Our Wine of the Week, Decoy 2013 Sonoma County Pinot Noir ($25), is a charmer, with a beguiling earthy foundation and a subtle melody of sweet spices. The wine is true to the varietal; it is neither overextracted nor otherwise manipulated to make it more muscular than pinot noir should be. It has a flourish of delicacy, with remarkable depth.

There is plenty of fruit, but it is subtle, with reverberations of strawberry, cherry and black raspberry, accented by suggestions of forest mushrooms, Turkish bay and white peppercorns. Tannins are long and smooth, acidity is pretty and vibrant, and the finish lingers beautifully with an engaging coolness.
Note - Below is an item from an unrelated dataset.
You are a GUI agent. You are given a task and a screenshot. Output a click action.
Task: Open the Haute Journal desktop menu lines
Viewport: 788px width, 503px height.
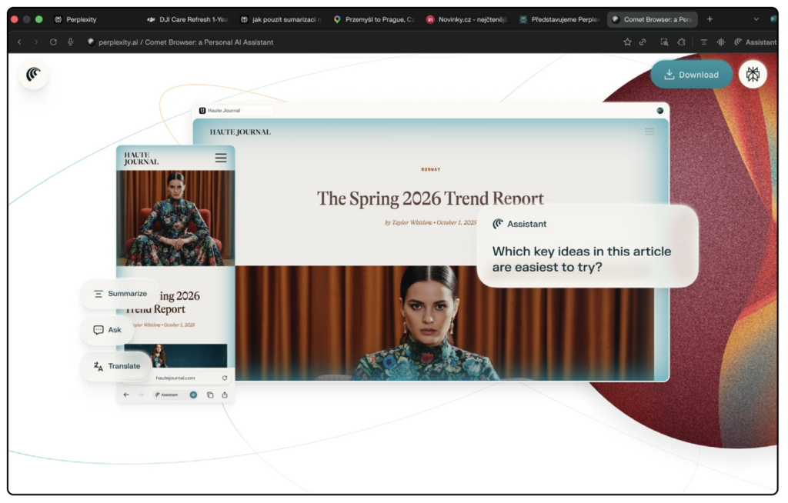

Mushrooms are a natural partner to this wine, and I’ve enjoyed it many times with mushroom risotto, mushroom soup and mushroom strudel (recipes you can find at “Eat This Now” at pantry.blogs.pressdemocrat.com). It is also excellent with earthy grains and legumes like farro, chickpeas and whole wheat pasta, oil-cured black olives, root vegetables and eggplant. Aged goat cheeses, rare duck and rare lamb are great matches, too.

Today’s recipe is adapted from one in “More Than Meatballs” (Skyhorse Publishing, 2014).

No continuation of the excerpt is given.